Impact of puberty on autoimmune rheumatic disease-related outcomes
The studies investigating the impact of puberty on autoimmune rheumatic disease manifestations and severity included the following puberty parameters: Tanner stages (33–37), age at menarche (31,38), female reproductive factors (38) and gonadal function (31). One study focused on patients with JIA-associated uveitis (34), all the remaining studies investigated patients with JSLE or healthy controls who developed adult-onset SLE.
The impact of age at onset and puberty on JSLE severity was consistent across studies, showing similar trends of more severe disease in patients with earlier onset (pre-pubertal) compared to post-pubertal patients, irrespective of outcome measures used (renal, cardiovascular, pulmonary and haematological involvement; paediatric intensive care unit [PICU] admissions; steroid and cyclophosphamide use; autoantibodies and complement C3 levels, and accrued lupus-related damage). Of note, none of the JSLE studies investigating the impact of puberty evaluated overlapping outcome measures to allow for cross-validation of findings. One study showed, through multivariate analysis, that an age of less than 10 years at menarche was associated with the risk of SLE development later in life (38). Another study (31) found that delayed onset of menarche related strongly with both JSLE disease duration and cumulative prednisolone dose pre-menarche. This may be because both chronic disease as well as chronic use of corticosteroids can suppress growth, which can delay menarche and slow down puberty progression.

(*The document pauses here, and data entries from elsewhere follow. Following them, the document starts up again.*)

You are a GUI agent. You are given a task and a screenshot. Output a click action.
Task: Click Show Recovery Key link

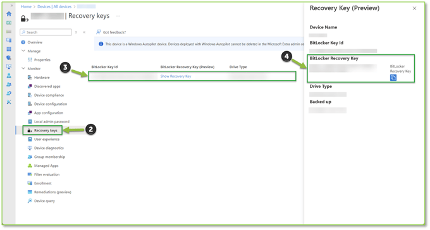pos(176,76)
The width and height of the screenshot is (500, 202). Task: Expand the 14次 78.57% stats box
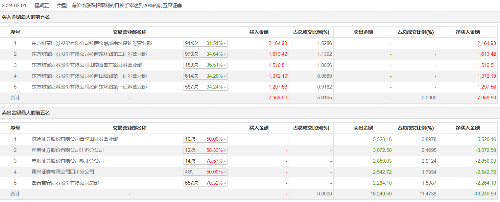pos(205,161)
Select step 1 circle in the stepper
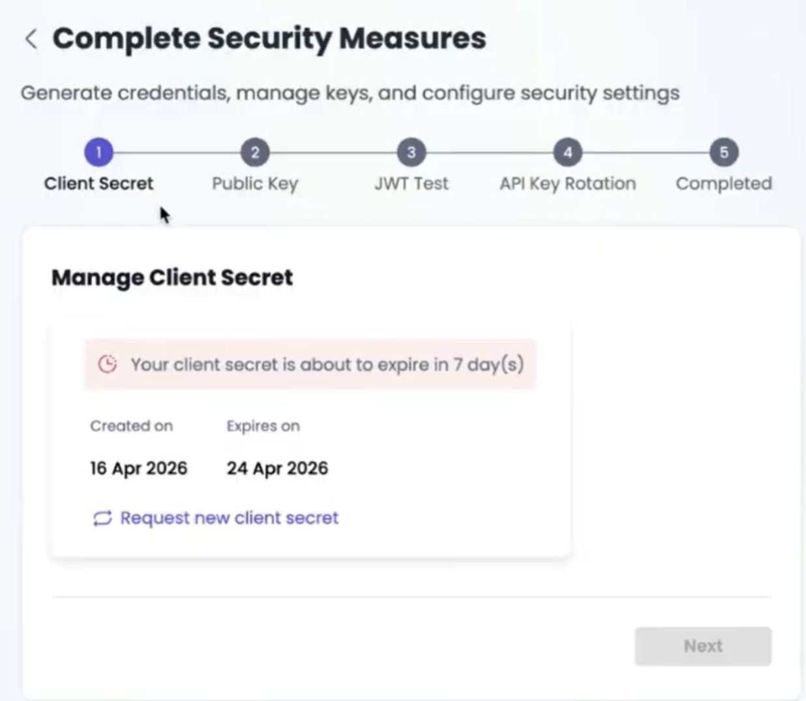 coord(98,152)
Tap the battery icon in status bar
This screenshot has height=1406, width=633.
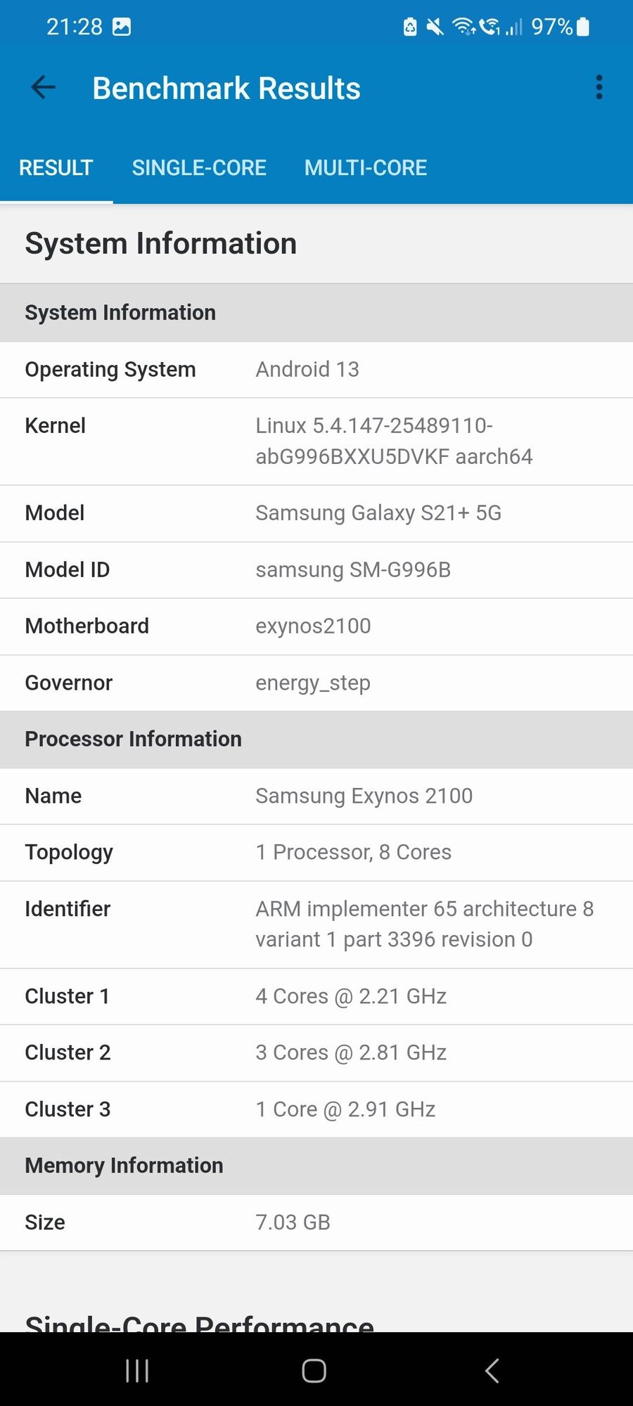point(583,27)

We identified only one study investigating puberty-related outcomes in ARD patients stratified based on sex (34). This study found increased incidence of ocular hypotony during puberty in boys with JIA-associated uveitis, and also found that pubertal females more frequently required systemic treatment for uveitis compared to either sex pre-puberty. The same study observed a biphasic course in JIA-associated uveitis in both boys and girls: a high activity at diagnosis, followed by a reduction, and a new wave of activity during early teenage years (34). However, the second activity wave cannot be linked to pubertal changes directly, as the authors do not provide puberty measurements or stages.